Von den Profis lernen: Sicherheit garantieren
Nicht nur das Zurückgreifen auf Netzwerke, auch der Fokus auf der Sicherheit der Hilfesuchenden ist beiden Projekten besonders wichtig. Die Freiwilligen-Agentur garantiert auch das durch die Kooperation mit dem Weser-Kurier. Letzterer hat einen Teil seiner Mitarbeiter*innen freigestellt, um Einkäufe für Hilfesuchende zu erledigen, wodurch die Identität der Helfenden bestätigt werden kann. Frau Blum betont die Wichtigkeit einer Identitätsprüfung der Helfer*innen, um Hilfesuchende nicht in Gefahr zu bringen. Dass die prekäre Lage Hilfesuchender nicht ausgenutzt wird müsse unbedingt sichergestellt werden.
Laut Frau Mehrtens werde die Sicherheit der Hilfesuchenden beim Angebot des Nachbarschaftshaus Marßel vor allem durch das Vertrauensverhältnis garantiert, das jahrelang mit den Senior*innen etabliert wurde. Denn Sicherheit kann nicht unbedingt nur bürokratisch erzeugt werden, wie durch die Identitätsprüfung durch Mitarbeiter des Weser-Kuriers. Gerade in Zeiten der Krise kann Sicherheit auch auf einem Vertrauensverhältnis durch jahrelange Beziehungsarbeit basieren. Frau Mehrtens selbst ist bereits seit zwei Jahren in der „Aufsuchenden Altenarbeit“ aktiv, die Hilfesuchenden wüssten also, dass sie sich auf sie verlassen könnten.

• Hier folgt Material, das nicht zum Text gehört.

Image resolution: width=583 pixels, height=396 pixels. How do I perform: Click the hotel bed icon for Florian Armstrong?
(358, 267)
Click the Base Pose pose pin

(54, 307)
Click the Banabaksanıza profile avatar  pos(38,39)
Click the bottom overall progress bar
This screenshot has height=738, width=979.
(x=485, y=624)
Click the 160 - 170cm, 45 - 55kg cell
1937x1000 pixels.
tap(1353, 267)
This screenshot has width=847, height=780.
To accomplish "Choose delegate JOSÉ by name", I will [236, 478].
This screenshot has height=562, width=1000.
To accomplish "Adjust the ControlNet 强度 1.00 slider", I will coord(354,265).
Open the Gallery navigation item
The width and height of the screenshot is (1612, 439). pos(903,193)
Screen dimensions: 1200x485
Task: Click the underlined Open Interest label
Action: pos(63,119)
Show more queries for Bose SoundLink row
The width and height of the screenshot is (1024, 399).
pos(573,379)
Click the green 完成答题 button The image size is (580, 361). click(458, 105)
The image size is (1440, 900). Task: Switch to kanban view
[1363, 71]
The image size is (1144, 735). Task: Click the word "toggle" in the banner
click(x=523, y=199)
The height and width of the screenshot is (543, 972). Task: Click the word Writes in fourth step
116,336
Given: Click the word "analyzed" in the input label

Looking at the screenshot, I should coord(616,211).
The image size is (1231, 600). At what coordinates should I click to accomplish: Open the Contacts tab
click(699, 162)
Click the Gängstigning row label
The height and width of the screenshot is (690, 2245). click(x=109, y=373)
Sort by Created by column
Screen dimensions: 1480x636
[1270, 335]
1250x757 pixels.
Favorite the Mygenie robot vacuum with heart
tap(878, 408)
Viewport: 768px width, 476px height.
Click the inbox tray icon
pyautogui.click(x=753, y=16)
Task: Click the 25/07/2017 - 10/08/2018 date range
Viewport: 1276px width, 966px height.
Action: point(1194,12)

Hilfe ist nicht gleich Hilfe
Beide Projekte gehen unterschiedlich mit den momentanen Herausforderungen um. Dennoch lassen sich, was die Strukturierung und den Aufbau der Hilfsangebote angeht, Anleitungen für andere Unterstützungsprojekte ableiten. Denn aus der langjährigen Erfahrung in der ehrenamtlichen Unterstützung älterer Menschen, die beide Projekte eint, haben sich zwei Schwerpunkte für den Umgang mit der jetzigen Situation herauskristallisiert: der Ausbau von Netzwerken und die Haftung für die Sicherheit für Hilfesuchende. Damit geht eine erhöhte Effizienz einher. Denn durch die Ballung gemeinsamer Kräfte und die gleichzeitige Wahrung der Sicherheit der Einzelnen kann Hilfe in Corona-Zeiten wahrlich das Risiko Hilfsbedürftiger minimieren.
Sowohl das Zurückgreifen auf bestehende Kooperationen, Bekanntschaften, aber auch das empathische Einfühlen in sicherheitsbedürftige Menschen kann dabei eine große Hilfe sein. Laut Frau Blum könne dies besonders gut realisiert werden, indem man zunächst im ‚kleinen Kreis‘ hilft. Und falls die Nachbarn oder Großeltern keine Hilfe benötigen, könne man auf Vereinsstrukturen zurückgreifen, in denen man Mitglied ist, und intern Hilfe organisieren.
Ansteckungsrisiko minimieren? Auch eine strukturelle Frage
Dass man immer noch viele ältere Menschen in Supermärkten antrifft, liegt sicherlich nicht nur an suboptimal organisierten Hilfsangeboten. Denn der Gang zum Supermarkt ist für viele ältere Menschen ein Teil Selbstbestimmung. Sich selbst das Gemüse auszusuchen und nicht auf Hilfe Fremder zurückgreifen zu müssen: das ist Lebensqualität und Autonomie. Viele werden sich wohl zunächst nicht davon abbringen lassen einkaufen zu gehen und daran lässt sich vielleicht so schnell nichts ändern.
Was jedoch gemacht werden kann, ist die Hilfsangebote möglichst angenehm und sicher für Menschen zu gestalten, die Hilfe gerne annehmen würden. Um herauszufinden, wie sich das bewerkstelligen lässt, können die beiden hier vorgestellten Projekte als Vorbild dienen. Zwar ist nun umso mehr ein schneller, innovativer und kreativer Umgang mit der Situation gefragt. Doch gerade deswegen lohnt es sich, bevor man wild drauflos hilft, sich etwas bei ‚Profis‘ abzuschauen. Projekte, die bereits eine langjährige Erfahrung mit der Organisation von ehrenamtlichen Strukturen haben, können die Bedürfnisse und möglichen Handlungsoptionen im Zweifelsfall am präzisesten abschätzen.
Denn eines ist klar: So wichtig solidarisches Handeln momentan zur Bewältigung der Krise ist, so wichtig ist es, das eigene Handeln nach den möglichen Konsequenzen zu überdenken. Dazu gehört das Durchführen des Hilfsangebotes, also beispielsweise das Wahren eines Sicherheitsabstandes, genauso wie der strukturelle Aufbau der Hilfsangebote. Ansonsten werden die, die Hilfe benötigen, nicht erreicht und vielleicht sogar noch mehr gefährdet.